Ikigai, the meaningful retirement fix
Financial planning guru Sam Dogen knows why people fail retirement. As Boomer and Gen X women rewrite male retirement, Ikigai is a great clue.
For Boomer and Gen X women coming off a business career into retirement, the guidebook is just now being written. As usual, throughout our professional lives, the only model we had was predominantly male-authored. Women may or may not be genetically-driven to contribute to something greater than solely an economic ROI, but IMO that gene is at least stronger in us. There’s a reason the top two female entrepreneur businesses are services and healthcare. And we’re just fine competing in business under anyone’s rules. (Reference Ginger Rogers doing the same thing as Fred, but backwards in high heels.) And then we hit retirement…and yet again, no real guidebook on how we channel that commitment, energy and passion in a new life phase.
I recently had dinner with a dear friend in Seattle. He’s nearing retirement, and we talked about my “Is mahjongg really all there is?” reaction to it. He led me to ikigai, for which I will forever be grateful. If you’ve spent a life motivated by contributing to others—whether at home, work, or in the community—you may be as excited about the concept of ikigai as I am. And it may be particularly clarifying if you moved to a new area during retirement, as we did.
In Ikigai is why you shouldn’t be afraid of retirement, Sam Dogen, (AKA The Financial Samurai) posted a terrific, easy read on putting the meaning back into retirement and bringing joy (and possibly more) to this natural life phase. See Sam’s website here.
Programmed by our parents who got a watch and a kick out the door at age 65, we can default to thinking there’s some kind of magical on/off switch between working and retirement. The standard chant where I live is plans to “retire, travel, and spend more time with the kids.”
The problems with that are at least two. The kids actually have lives of their own and are pretty busy. If fact, Boomers and older Gen Xers classically smolder at Millennials not working 12/24—so why would our kids be able to take all kinds of time off to visit and play? And… well…even for those yearning for travel, it can get boring after two to three years, not to mention evermore complicated with aging.

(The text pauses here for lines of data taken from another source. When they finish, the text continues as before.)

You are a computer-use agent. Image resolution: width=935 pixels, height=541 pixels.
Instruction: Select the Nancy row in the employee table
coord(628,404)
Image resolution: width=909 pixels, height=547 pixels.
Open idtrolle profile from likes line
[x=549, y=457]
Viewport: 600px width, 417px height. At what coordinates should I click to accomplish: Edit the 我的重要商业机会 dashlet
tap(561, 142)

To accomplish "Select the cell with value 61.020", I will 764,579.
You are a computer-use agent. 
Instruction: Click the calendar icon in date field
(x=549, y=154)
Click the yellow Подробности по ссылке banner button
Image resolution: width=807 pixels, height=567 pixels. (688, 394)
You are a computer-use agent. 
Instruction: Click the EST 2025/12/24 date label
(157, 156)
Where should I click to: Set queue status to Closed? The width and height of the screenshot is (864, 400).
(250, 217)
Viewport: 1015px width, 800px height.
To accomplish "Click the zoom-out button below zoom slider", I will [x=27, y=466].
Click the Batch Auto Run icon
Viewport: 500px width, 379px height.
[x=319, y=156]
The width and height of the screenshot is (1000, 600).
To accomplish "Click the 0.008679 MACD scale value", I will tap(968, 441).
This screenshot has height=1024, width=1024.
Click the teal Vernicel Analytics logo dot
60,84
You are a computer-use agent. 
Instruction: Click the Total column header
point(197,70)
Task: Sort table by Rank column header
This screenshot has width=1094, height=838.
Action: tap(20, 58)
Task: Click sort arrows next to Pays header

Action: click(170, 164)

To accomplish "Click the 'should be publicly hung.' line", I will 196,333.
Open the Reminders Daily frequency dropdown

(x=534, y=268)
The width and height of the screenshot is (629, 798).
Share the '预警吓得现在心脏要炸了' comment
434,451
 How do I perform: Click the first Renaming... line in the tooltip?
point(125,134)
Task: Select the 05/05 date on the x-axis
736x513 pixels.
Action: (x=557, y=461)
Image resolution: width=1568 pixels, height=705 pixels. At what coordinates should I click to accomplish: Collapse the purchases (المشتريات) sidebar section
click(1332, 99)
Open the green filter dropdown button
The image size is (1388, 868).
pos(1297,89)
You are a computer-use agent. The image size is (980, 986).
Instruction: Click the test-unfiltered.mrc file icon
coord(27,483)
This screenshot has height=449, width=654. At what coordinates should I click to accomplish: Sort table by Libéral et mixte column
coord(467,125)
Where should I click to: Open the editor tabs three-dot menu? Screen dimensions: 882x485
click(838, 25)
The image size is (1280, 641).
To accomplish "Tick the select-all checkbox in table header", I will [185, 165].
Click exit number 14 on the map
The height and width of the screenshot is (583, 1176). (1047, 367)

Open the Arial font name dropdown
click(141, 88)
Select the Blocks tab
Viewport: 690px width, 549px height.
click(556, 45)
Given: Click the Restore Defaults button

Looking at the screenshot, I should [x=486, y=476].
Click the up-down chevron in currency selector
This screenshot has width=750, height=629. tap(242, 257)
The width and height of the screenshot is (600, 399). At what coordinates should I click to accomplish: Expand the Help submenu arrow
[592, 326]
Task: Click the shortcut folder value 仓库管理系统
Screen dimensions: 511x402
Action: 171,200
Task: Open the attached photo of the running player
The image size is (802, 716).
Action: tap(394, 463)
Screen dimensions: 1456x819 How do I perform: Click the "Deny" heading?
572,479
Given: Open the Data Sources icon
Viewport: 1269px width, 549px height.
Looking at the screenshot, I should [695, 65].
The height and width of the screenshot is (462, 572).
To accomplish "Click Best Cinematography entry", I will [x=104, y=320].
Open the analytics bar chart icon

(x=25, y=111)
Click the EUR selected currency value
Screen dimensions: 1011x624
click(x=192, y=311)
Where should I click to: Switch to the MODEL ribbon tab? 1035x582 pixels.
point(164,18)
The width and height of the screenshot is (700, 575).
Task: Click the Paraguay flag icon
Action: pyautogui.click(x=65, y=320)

In Japan, the origin of the concept of ikigia, there is no direct translation for the word "retirement." People often continue to engage in meaningful activities throughout their lives, with ikigai representing their reason for getting up in the morning and living a purposeful life.
Dogen does a great job laying out the concept of ikigai in retirement, with very simple steps to identify what you love and do well, and what contributes to others. This piece is also enlightening on the contrast between Boomer industrial-age thinking (reporting to work every day and working 12 hours, often for the fun of it), versus the way younger gens think about work-life balance and the freedom of passive income in an information age.